# Google, farewell.



## Bettatail

been using google for years now, but...:angryfire

This is what I search today "annual rain water amazon",.
I was confused by the search results.

another search using bing give me what I want.


----------



## steven p

They have a nasty habit of leaving out KEY words in searches...


----------



## xmas_one

Try "annual rainfall Amazon." Be specific.


----------



## blink

xmas_one said:


> Try "annual rainfall Amazon." Be specific.


This.

rainfall or precipitation would be the terms to use to get what you want although google should be smart enough to figure it out just by seeing "annual" "rain" and "amazon".

But, that being said, often when the internet doesn't give you what you want you gotta get the ol thesaurus out or check your spelling/grammar.


----------



## bud29

Anyone visited the site bigiton.com? You basically make 5 searches and pick which results you like best.....then it tells you which search engine suits you better. It is pretty easy to know which is bing and which is google, because nearly all of the bing results have a bunch of pictures with them.


----------



## Slingo

Hey don't forget you can get paid (kinda) using bing for searches. I've redeemed around $25 worth of points the last year for amazon gift codes. They have other rewards too. Not bad for just searching the web. 


http://www.bing.com/explore/rewards


----------



## samee

googles been actin weird recently. I enter search words and it searches similar but past words I already searched. I have to do it again to continue. Its weird.


----------



## HD Blazingwolf

I concur, google doin funny stuff.. its gettin too smart


----------



## mach_six

I wonder if this is the reason why my fellow IT co-workers can never find the answer to errors on their own.

I enter the error message exactly and never failed to find what I was looking for and wondering what do they type...

IME, Google still provides the best matchines for what I search for.


----------



## HD Blazingwolf

mach_six said:


> I wonder if this is the reason why my fellow IT co-workers can never find the answer to errors on their own.
> 
> I enter the error message exactly and never failed to find what I was looking for and wondering what do they type...
> 
> IME, Google still provides the best matchines for what I search for.


why are IT coworkers looking for solutions on google?
if google provides the answer, this pretty much negates your job correct?

--*--

• WORK INSTRUCTIONS:
Continue the forum thread about Google versus Bing search results, picking up after its last post.

--*--

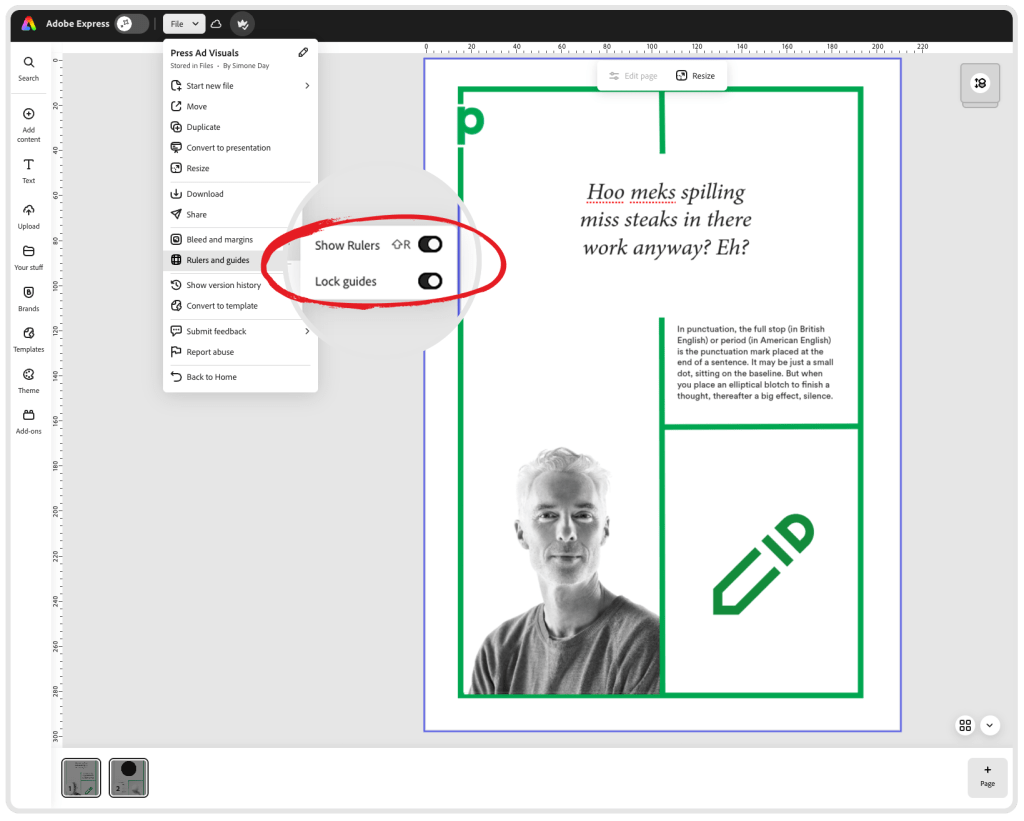Viewport: 1024px width, 821px height.
Task: Open the Theme panel
Action: [28, 380]
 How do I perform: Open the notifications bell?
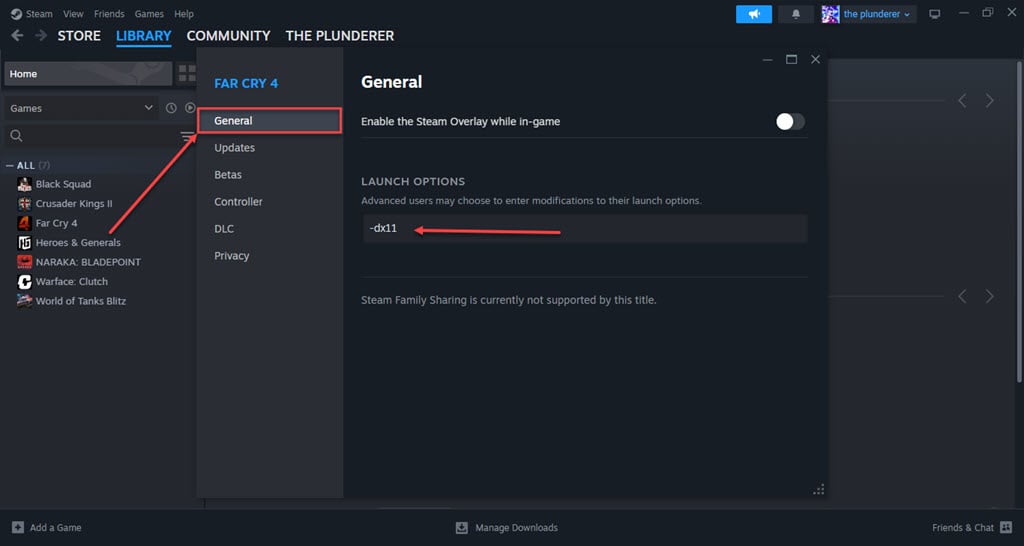(x=795, y=14)
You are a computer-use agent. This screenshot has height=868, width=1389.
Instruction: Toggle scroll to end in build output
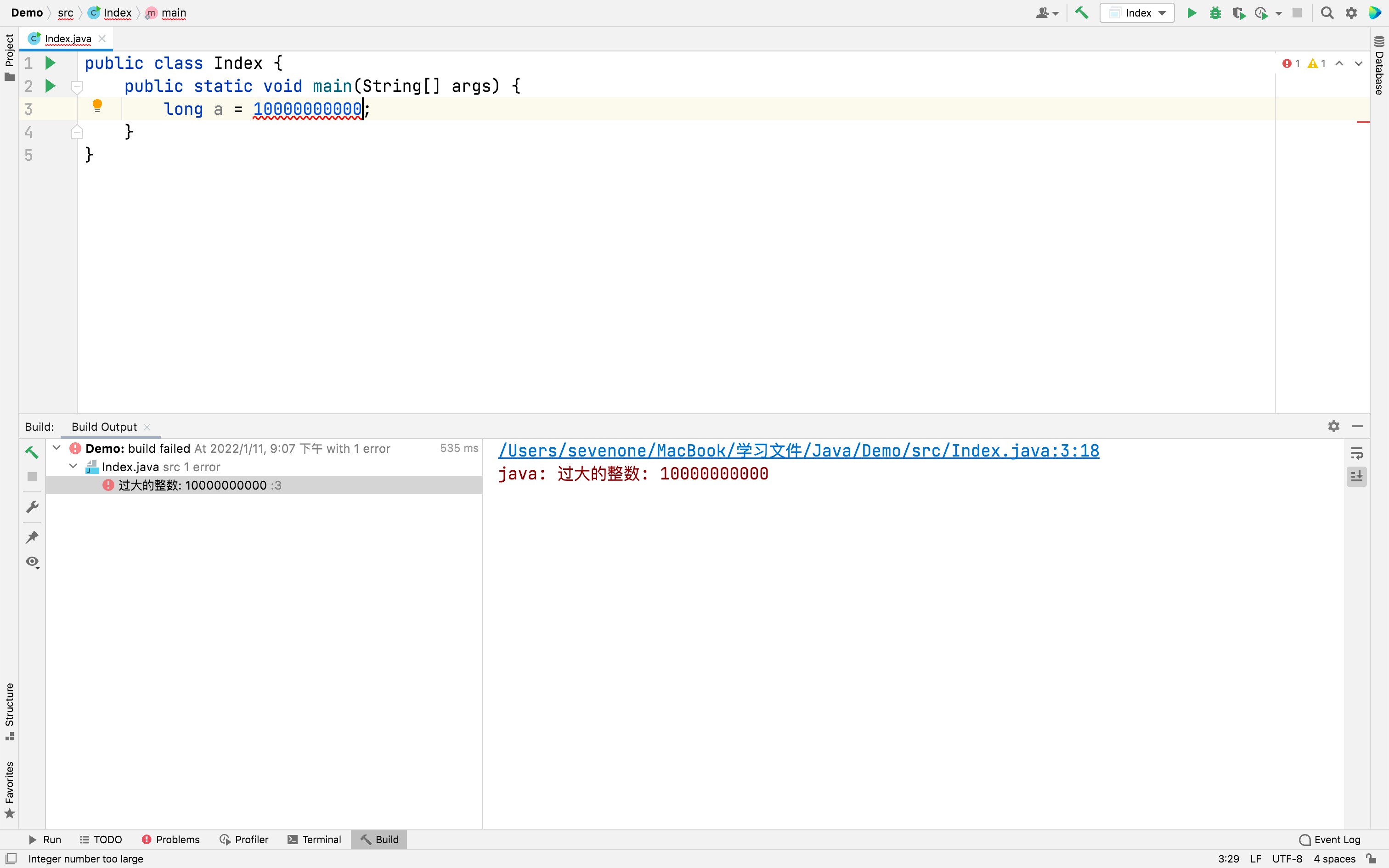[1356, 477]
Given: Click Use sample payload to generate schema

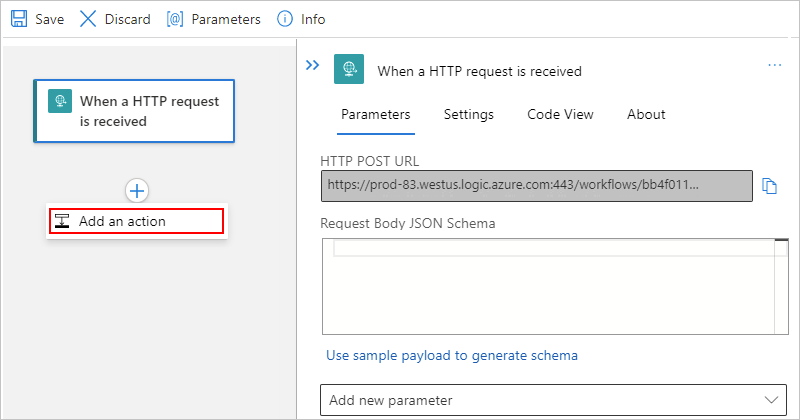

--*--

• EXERCISE RESULT:
----------



## mach_six

HD Blazingwolf said:


> why are IT coworkers looking for solutions on google?
> if google provides the answer, this pretty much negates your job correct?


If you put it that way then pretty much any profession is at risk.

I can find how-to or whatever to fix my car but as easy it may be for me, the majority will not feel competent in performing it. I perform simple maintanence but some things that I know or feel unconfortable I bring to a mechanic because I need my car to go to work. 

Same thing applies here, the majority of people out there have no inclination to do it themselves. If they were, would we have so many services or business to cater to that need?

In our case, depending on the issue, the user may not have the access right to fix it most of the time. Application support is one of my duty because I work on deploying it to the desktop environment. We do upgrades every few years on software so it isn't unreasonable to search for the answer but it is unreasonable to not attempt to try it find it yourself especially being paid to provide the support.


----------



## GeToChKn

I did your two search on google and bing and the only reason bing gave any better results is because if you look, it omits the word water from your search and searches for "annual rain amazon", if you click to only search for "annual rain water amazon", you get results similar to google.

Asking annual rainfall amazon on either one would have given you millions of answer. If you're looking for rainfall, type rainfall, not rain water, then you get a bunch of people named rainwater in the results.

This isn't the fault of google, you just didn't ask the right question, it's not a mind reader.


----------



## HD Blazingwolf

I can tell u google negates my job more than it used to.
Im okay with that. I applaud anyone with the courage, or ability to read an article and perform a task,
However i dont ask google to perform my job function for me

But yes in any field it does have its positives


----------



## scapegoat

HD Blazingwolf said:


> why are IT coworkers looking for solutions on google?
> if google provides the answer, this pretty much negates your job correct?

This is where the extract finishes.